C’est une situation complexe et dans laquelle vont se jouer beaucoup de choses. La France aura tout à l’heure un nouveau gouvernement voulant s’affranchir des plafonds d’endettement et de déficit budgétaire fixés d’un commun accord par les pays de l’Union européenne, dont la France elle-même.

Sauf à risquer des sanctions, la France aura besoin pour cela d’un feu vert de ses partenaires. La France doit donc négocier avec eux pour que ces sanctions ne lui soient pas appliquées et elle aura à le faire alors que s’ouvre la campagne pour les élections européennes du 25 mai qui va voir s’affronter la droite et la gauche européennes autour du maintien ou de l’assouplissement de ces plafonds.

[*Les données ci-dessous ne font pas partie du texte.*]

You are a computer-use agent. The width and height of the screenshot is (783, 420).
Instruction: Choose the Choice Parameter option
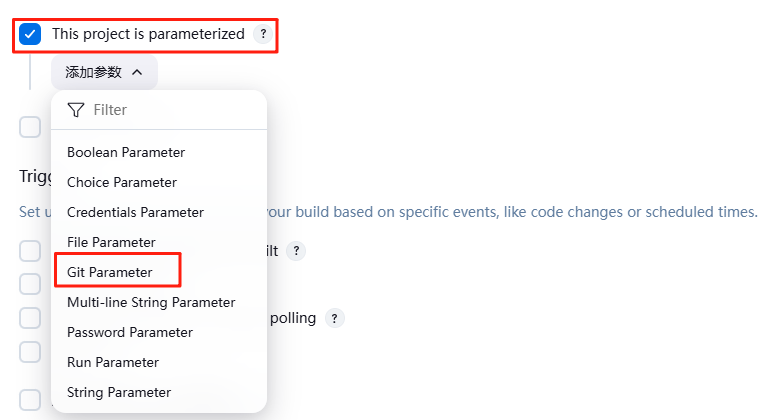click(122, 182)
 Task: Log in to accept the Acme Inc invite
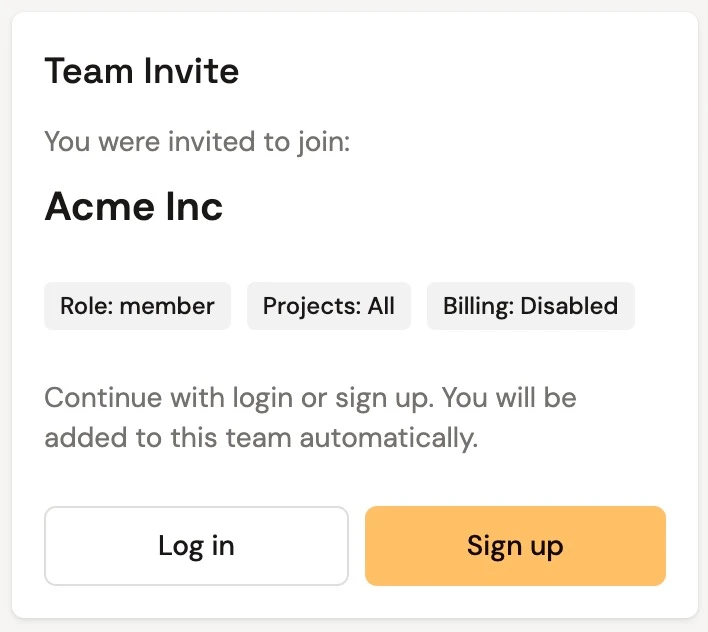[x=196, y=546]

C’est ainsi deux batailles qui vont se mêler entre, d’une part, les conservateurs et les sociaux-démocrates européens et, de l’autre, des gouvernements européens défendant leurs choix nationaux. Dans ces batailles mêlées, la France devra à la fois se ménager beaucoup de pays conservateurs, l’Allemagne au premier chef, et tout faire pour que les élections européennes donnent la victoire au Parti socialiste européen et ses alliés afin que le futur Parlement puisse soutenir la volonté française d’accompagner les mesures de rétablissement des comptes publics de mesures de relance aussi bien nationales qu’européennes.

Les électeurs auront du mal à s’y retrouver. La confusion risque d’être grande mais tout cela est en fait beaucoup plus simple qu’il n’y paraît.

Dans l’actuel fonctionnement de l’Union, ce sont les Etats qui ont pris la main. Pour l’essentiel, pour les grandes lignes de la politique européenne, ce sont les 28 dirigeants des 28 pays membres qui décident de tout au sein du Conseil européen – le « sommet européen », dit-on – qui s’est imposé comme la seule véritable instance dirigeante de l’Europe unie.

Elus dans leurs pays respectifs, ces 28 chefs d’Etat et de gouvernement n’ont bien sûr pas tous la même couleur politique. Tantôt à gauche, tantôt à droite et, aujourd’hui clairement à droite, la majorité du Conseil européen varie au gré des élections nationales et, dans cette chambre des nations qu’est le Conseil, la minorité doit donc se soumette à la majorité, la gauche à la droite depuis plusieurs années mais évidemment pas pour l’éternité.

C’est ainsi qu’a été adoptée la politique de rigueur, par une majorité conservatrice, et que la Commission a été chargée de veiller à son application. Le Conseil décide, la Commission exécute mais parce qu’il est difficile au gouvernement français de s’attaquer bille en tête à la majorité conservatrice du Conseil sans l’accord de laquelle il ne pourra pas s’affranchir de la politique de rigueur, c’est à la Commission que les ministres français réservent leurs coups.

Ils ont tort. Plutôt que de semer ainsi la confusion sur le fonctionnement de l’Union et ses institutions, ils feraient beaucoup mieux, à l’aube de cette campagne pour les élections européennes, d’ouvrir le débat qui oppose aussi bien les capitales que les droites et les gauches européennes sur la politique de rigueur et d’appeler les électeurs, l’ensemble des citoyens européens, à le trancher. Ce n’est pas l’Union qui en serait ébranlée. C’est le débat qui en serait éclairé.